Herself
Rigel Playground
di Luciano Bellanova

copertina

Dopo aver ascoltato più volte Rigel Playground di Herself e aver dato un’occhiata più onesta ai testi mi sono ritrovato a fissare il muro con la sgradevole sensazione di sentire il bisogno di dover postare uno stato passivo-aggressivo contro tutti quelli che mi hanno fatto incazzare dal 2011 a oggi, mentre qualcosa nella mia testa, al contempo, mi invitava ad armarmi per un’apocalisse zombie. Eppure l’estetica dell’ennesimo lavoro ben riuscito del siciliano Gioele Valenti (già JuJu, Josefin Ohrn, Lay Llamas) sembrerebbe muoversi senza troppi spargimenti di sangue nella direzione del classico alt-folk: un sound stilisticamente mezzo lisergico e mezzo vagabondo a base di zucchero e sabbia. Una roba alla Nick Drake, Neil Young, Mark Linkous o Sufjan Stevens.

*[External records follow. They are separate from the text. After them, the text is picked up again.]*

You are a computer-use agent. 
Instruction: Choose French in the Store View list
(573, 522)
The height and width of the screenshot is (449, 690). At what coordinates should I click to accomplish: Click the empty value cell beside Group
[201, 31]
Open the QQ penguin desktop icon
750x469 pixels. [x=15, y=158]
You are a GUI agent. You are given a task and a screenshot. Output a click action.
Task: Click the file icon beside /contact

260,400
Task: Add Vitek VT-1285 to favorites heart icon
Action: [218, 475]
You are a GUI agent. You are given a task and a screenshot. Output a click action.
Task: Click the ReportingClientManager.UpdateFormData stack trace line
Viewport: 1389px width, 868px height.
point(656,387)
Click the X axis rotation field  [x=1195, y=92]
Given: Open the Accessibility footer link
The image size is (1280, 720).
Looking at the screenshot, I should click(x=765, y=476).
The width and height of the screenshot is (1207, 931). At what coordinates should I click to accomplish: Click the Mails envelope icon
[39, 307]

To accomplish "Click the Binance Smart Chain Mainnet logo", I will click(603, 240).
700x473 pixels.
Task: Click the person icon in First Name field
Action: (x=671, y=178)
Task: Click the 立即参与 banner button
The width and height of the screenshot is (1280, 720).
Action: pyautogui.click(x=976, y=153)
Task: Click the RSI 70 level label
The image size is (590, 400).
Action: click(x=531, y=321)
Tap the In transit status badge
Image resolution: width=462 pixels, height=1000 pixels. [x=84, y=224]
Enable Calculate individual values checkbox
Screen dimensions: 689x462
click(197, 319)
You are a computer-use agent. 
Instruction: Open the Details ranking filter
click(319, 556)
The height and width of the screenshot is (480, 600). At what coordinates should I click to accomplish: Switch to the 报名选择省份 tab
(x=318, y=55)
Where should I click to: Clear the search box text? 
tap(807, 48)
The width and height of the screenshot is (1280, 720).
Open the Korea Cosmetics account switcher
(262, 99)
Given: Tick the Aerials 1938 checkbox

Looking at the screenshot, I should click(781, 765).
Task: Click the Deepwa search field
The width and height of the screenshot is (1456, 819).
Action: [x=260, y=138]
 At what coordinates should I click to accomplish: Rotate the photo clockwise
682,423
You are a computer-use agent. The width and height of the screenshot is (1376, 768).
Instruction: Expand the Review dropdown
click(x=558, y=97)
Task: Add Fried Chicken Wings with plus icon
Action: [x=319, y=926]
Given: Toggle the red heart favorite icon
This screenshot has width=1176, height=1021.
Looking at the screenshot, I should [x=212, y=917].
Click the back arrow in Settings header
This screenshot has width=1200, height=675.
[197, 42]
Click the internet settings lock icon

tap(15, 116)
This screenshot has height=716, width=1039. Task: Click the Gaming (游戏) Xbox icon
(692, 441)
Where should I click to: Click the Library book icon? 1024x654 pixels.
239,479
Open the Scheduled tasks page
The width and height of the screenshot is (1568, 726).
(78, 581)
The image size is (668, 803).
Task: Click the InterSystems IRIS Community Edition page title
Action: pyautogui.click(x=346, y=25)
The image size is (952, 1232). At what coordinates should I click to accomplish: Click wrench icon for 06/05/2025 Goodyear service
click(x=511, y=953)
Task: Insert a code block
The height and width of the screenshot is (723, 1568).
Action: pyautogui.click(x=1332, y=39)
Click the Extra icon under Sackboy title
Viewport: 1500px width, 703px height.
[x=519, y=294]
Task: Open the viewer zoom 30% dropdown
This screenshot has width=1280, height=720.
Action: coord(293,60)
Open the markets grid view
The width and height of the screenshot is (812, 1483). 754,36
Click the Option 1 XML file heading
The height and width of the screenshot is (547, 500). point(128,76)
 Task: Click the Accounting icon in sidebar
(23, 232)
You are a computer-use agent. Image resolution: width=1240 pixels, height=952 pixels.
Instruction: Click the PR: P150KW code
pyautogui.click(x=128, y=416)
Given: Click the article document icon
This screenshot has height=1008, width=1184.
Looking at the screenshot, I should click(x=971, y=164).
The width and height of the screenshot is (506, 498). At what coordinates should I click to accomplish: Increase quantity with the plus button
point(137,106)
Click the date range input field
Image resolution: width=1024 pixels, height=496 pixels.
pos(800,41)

Ma forse l’autore e la sua opera sembrano voler raccontare qualcosa di più freddo, ma non meno intenso, una storia che si trova da qualche parte nello spazio-tempo tra la vostra cameretta, l’orbita terrestre, l’adolescenza e un tempo scandito dal crescere della muffa sopra un vecchio fumetto di fantascienza in cantina. Le liriche trasudano una rabbia e un’alienazione da vecchio punk consumato che però passano splendidamente in secondo piano al cospetto dei suoni spizzicati a quattro mani, e a due ugole, insieme a Jonathan Donahue dei Mercury Rev (The Beast of Love). Il tutto suona oltremodo corposo e trasmette la sensazione che le canzoni siano state prima scritte senza limitare la verve più psichedelica e oscura, per poi venire compresse all’interno di un qualcosa che rimettesse tutto in ordine in alta definizione. Insomma, meraviglie della tecnica dispensate con gusto, esperienza e attenzione a non annoiare. Valenti sa proprio come non farsi dimenticare.